### EXERCISE INSTRUCTIONS
- a) Convert every line of the data listing into a Markdown table with two columns, Number and Listing line. Skip the blank lines.
- b) Carry on the passage about R learning arithmetic from where it stops.

### PAGE

We started practising number bonds at the dinner table. Before long, we noticed that R pulled a face every time EB made a mistake. Sometimes, she was definitely scoffing. G said – confidently – that this was because R was good with numbers and knew the correct answer. I said that this was impossible – she hadn’t done counting at school, probably didn’t know what the numbers looked like and certainly hadn’t done arithmetic. So G tore up a piece of paper into rough squares, wrote a number on each and tested her, giving her a choice of two options each time. R looked at the correct answer, again and again.

We told her teacher the next day. She tested her – and again R got every question right. By the following night, R had maths homework.

Things have progressed slowly here too. In part this has to do with R being unwell for most of the last couple of years. But its also in part to do with the need to repeat the sums many times more than you would with a verbal child, just to be sure that R isn’t just getting them right by chance. (No one has told R about probability. Sometimes, when she is feeling contrary, she will deliberately get every single one of her homework questions wrong. She doesn’t know that 0/12 is just as good as 12/12 on a two alternative forced choice task and we are not going to be the ones to tell her. At least not any time soon).

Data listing
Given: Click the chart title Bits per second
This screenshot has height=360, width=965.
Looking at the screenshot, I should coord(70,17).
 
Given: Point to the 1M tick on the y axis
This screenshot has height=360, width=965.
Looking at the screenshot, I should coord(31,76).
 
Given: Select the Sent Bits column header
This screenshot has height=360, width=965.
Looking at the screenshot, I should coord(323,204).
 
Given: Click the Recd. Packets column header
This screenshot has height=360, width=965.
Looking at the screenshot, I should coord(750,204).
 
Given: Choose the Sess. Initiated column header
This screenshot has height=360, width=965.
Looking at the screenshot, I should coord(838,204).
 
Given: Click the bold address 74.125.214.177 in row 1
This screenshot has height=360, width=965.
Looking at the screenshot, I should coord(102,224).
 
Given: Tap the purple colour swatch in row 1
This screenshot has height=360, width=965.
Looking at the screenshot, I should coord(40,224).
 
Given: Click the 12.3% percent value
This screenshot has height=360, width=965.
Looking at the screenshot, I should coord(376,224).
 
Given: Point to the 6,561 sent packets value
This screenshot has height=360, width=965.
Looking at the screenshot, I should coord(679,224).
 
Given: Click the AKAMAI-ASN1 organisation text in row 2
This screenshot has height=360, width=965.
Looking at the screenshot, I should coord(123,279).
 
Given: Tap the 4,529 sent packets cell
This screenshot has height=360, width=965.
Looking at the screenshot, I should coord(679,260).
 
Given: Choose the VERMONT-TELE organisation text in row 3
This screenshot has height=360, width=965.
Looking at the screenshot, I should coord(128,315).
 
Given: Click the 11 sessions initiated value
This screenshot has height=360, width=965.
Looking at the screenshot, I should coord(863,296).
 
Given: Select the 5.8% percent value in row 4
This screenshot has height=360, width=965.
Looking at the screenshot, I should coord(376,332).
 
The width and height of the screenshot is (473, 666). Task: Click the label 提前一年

### OUTPUTS IN ORDER
- a)
| Number | Listing line |
|---|---|
| 1 | Given: Click the chart title Bits per second |
| 2 | This screenshot has height=360, width=965. |
| 3 | Looking at the screenshot, I should coord(70,17). |
| 4 | Given: Point to the 1M tick on the y axis |
| 5 | This screenshot has height=360, width=965. |
| 6 | Looking at the screenshot, I should coord(31,76). |
| 7 | Given: Select the Sent Bits column header |
| 8 | This screenshot has height=360, width=965. |
| 9 | Looking at the screenshot, I should coord(323,204). |
| 10 | Given: Click the Recd. Packets column header |
| 11 | This screenshot has height=360, width=965. |
| 12 | Looking at the screenshot, I should coord(750,204). |
| 13 | Given: Choose the Sess. Initiated column header |
| 14 | This screenshot has height=360, width=965. |
| 15 | Looking at the screenshot, I should coord(838,204). |
| 16 | Given: Click the bold address 74.125.214.177 in row 1 |
| 17 | This screenshot has height=360, width=965. |
| 18 | Looking at the screenshot, I should coord(102,224). |
| 19 | Given: Tap the purple colour swatch in row 1 |
| 20 | This screenshot has height=360, width=965. |
| 21 | Looking at the screenshot, I should coord(40,224). |
| 22 | Given: Click the 12.3% percent value |
| 23 | This screenshot has height=360, width=965. |
| 24 | Looking at the screenshot, I should coord(376,224). |
| 25 | Given: Point to the 6,561 sent packets value |
| 26 | This screenshot has height=360, width=965. |
| 27 | Looking at the screenshot, I should coord(679,224). |
| 28 | Given: Click the AKAMAI-ASN1 organisation text in row 2 |
| 29 | This screenshot has height=360, width=965. |
| 30 | Looking at the screenshot, I should coord(123,279). |
| 31 | Given: Tap the 4,529 sent packets cell |
| 32 | This screenshot has height=360, width=965. |
| 33 | Looking at the screenshot, I should coord(679,260). |
| 34 | Given: Choose the VERMONT-TELE organisation text in row 3 |
| 35 | This screenshot has height=360, width=965. |
| 36 | Looking at the screenshot, I should coord(128,315). |
| 37 | Given: Click the 11 sessions initiated value |
| 38 | This screenshot has height=360, width=965. |
| 39 | Looking at the screenshot, I should coord(863,296). |
| 40 | Given: Select the 5.8% percent value in row 4 |
| 41 | This screenshot has height=360, width=965. |
| 42 | Looking at the screenshot, I should coord(376,332). |
| 43 | The width and height of the screenshot is (473, 666). Task: Click the label 提前一年 |

- b)
R has been feeling a bit better over the last week or so (I am nervous typing that). Her success with writing stands as evidence to this. Still rather giddy with this success, we attended R’s parents evening this week. The SLT – who is, I have to say, now fully on board – and I have been discussing ways to allow R to make choices in a low pressure environment. In common with most girls with Rett, R gets stressed very easily. When R is stressed, she is unable to make even the simplest of choices. I suggested recording her responses so that her teacher could assess her performance off-line. The SLT has come up with a couple of templates for her Tobii – one for maths and one for reading comprehension – that the teacher can easily modify for homework. R was not thrilled by this news; she cast the SLT the blackest of looks. But we are excited. The picture is not great, and you will have to take my word for it that she didn’t just get lucky, but here is R, rather reluctantly, trying it out.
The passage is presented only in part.